La historia es sencilla, pequeña y parte en una muy helada Estonia, en una pequeña ciudad cubierta por la nieve, donde Anna vive en un modesto departamento cuidando a su madre anciana y con alzheimer. Cuando ella muere, Anna recibe una oferta de una agencia de empleos para ir a cuidar a una anciana en París. Anna -que estudió francés en su juventud- es una mujer sola: sus hijos viven y trabajan en la capital, se ha separado hace mucho y su hermana es un ser ausente.
Experiencia tiene: antes de dedicarse, los dos últimos años, a velar por su madre, trabajó en un hogar de ancianos.
Al llegar a París, la espera Stephan, el hombre que la llevará al espléndido y finamente decorado departamento de Frida (Jeanne Moreau), una mujer mayor, que duerme con sus manos llenas de anillos, que se viste con ropa fina y carga con largas cuentas de collares y se niega a aceptar que ya no puede seguir siendo una femme fatale. Y ha intentado suicidarse.
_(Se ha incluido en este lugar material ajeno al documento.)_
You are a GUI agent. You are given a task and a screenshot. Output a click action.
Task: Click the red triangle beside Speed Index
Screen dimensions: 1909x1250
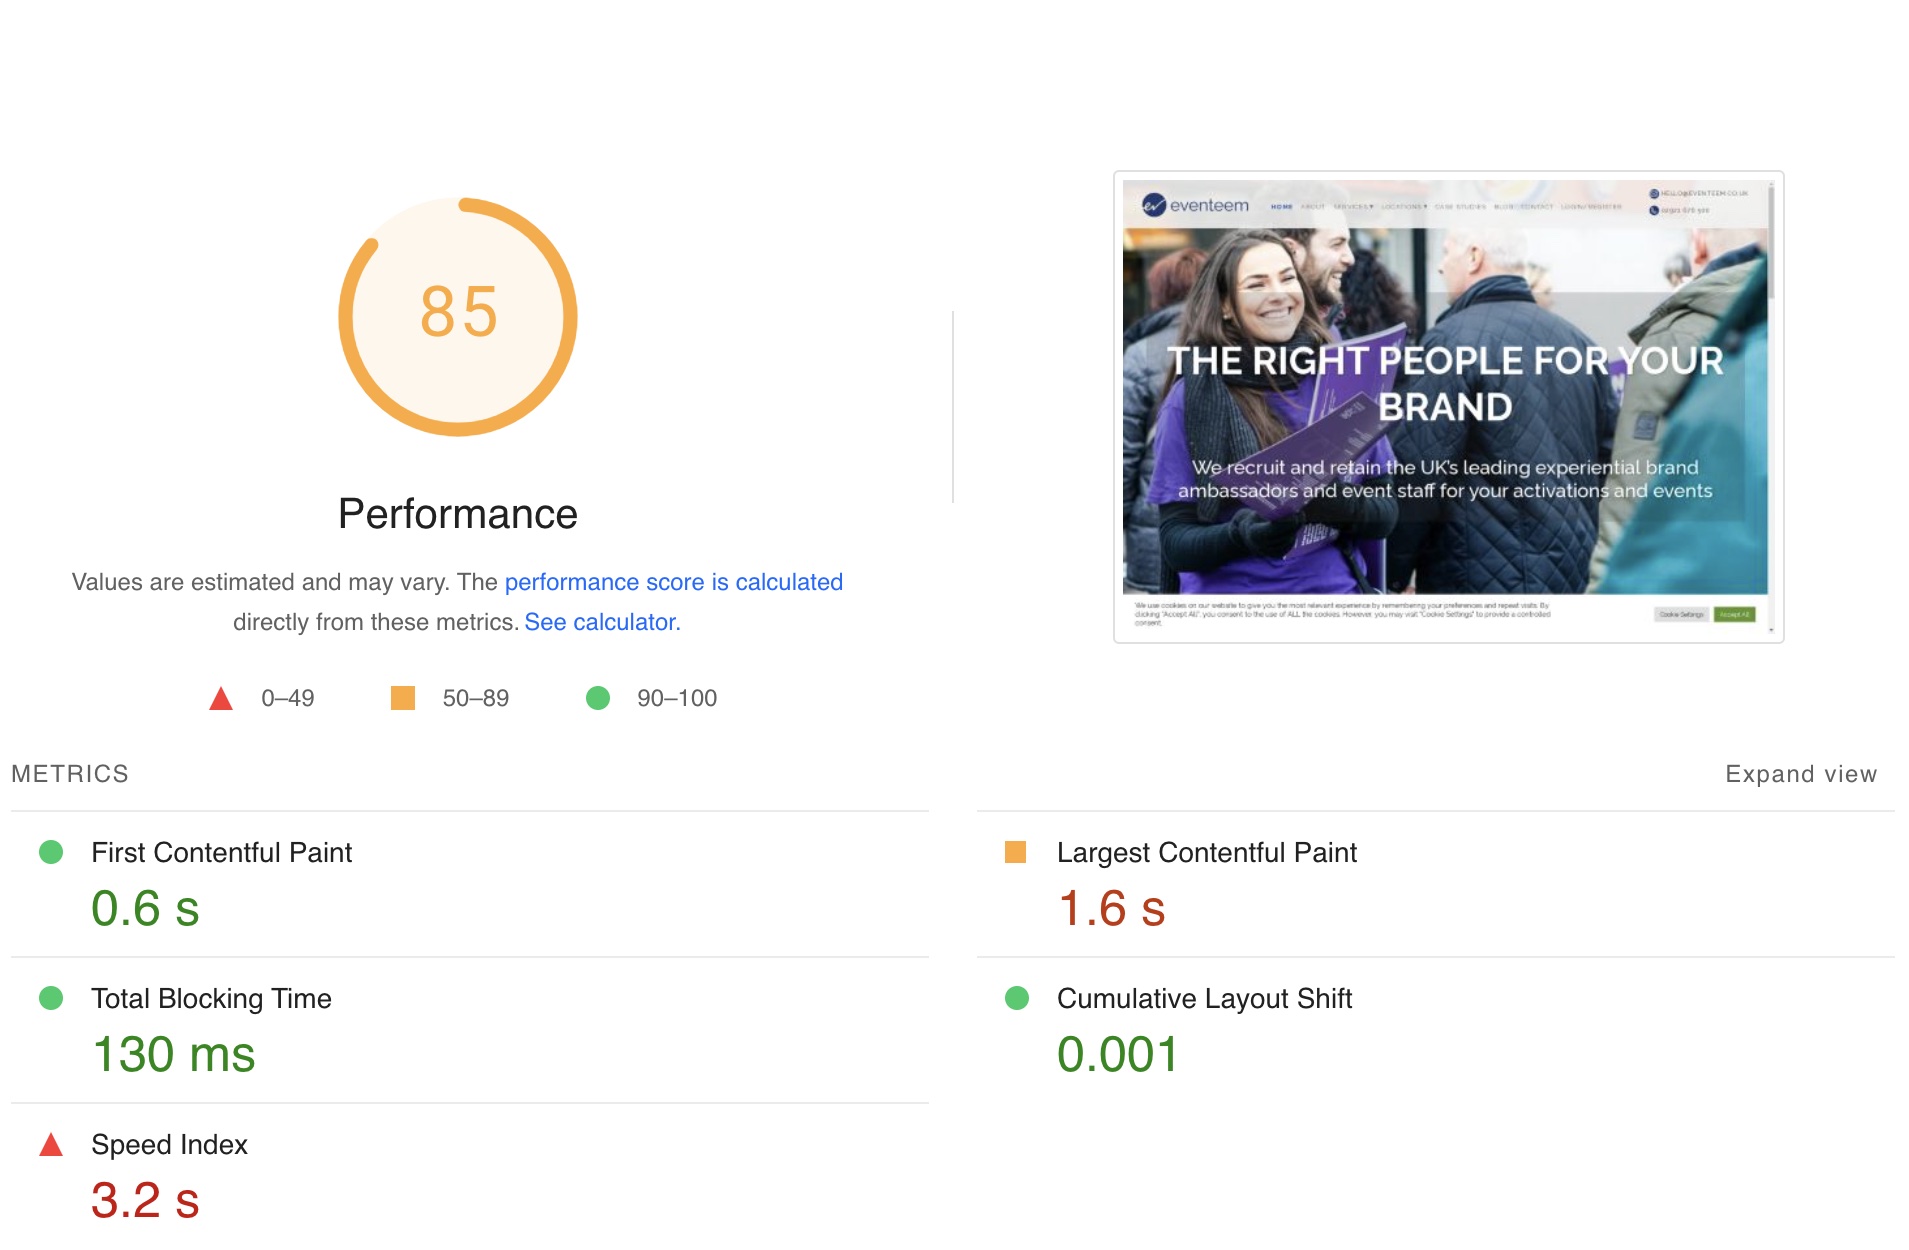click(x=51, y=1145)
Anne acepta sus prepotencias y sus provocaciones, fascinada con la posibilidad de recorrer París, cosa que hace a menudo (la ciudad es otra protagonista más).
De a poco, junto con Anna, el espectador irá desentrañando los misterios en torno a Frida -que es de origen estonio como su cuidadora y por momentos una auténtica arpía- su relación con Stephane, su pasado de diva.
Lo que le duele a Frida es algo que nos ocurrirá a todos en algún momento: la pérdida de poder, cualquiera este sea. Y ella se resiste, orgullosa y soberbia como es.
Anna es callada y no recibe las humillaciones: las deja pasar. Hasta que un día le espeta: “¡Que sea infeliz, no le da derecho a ser cruel!”.
Dirigida por Ilmar Raag
Francia/Bélgica/Estonia. 2012. TE + 7.
Al son de “Si tu m’apelle melancolie”, de Joe Dasin.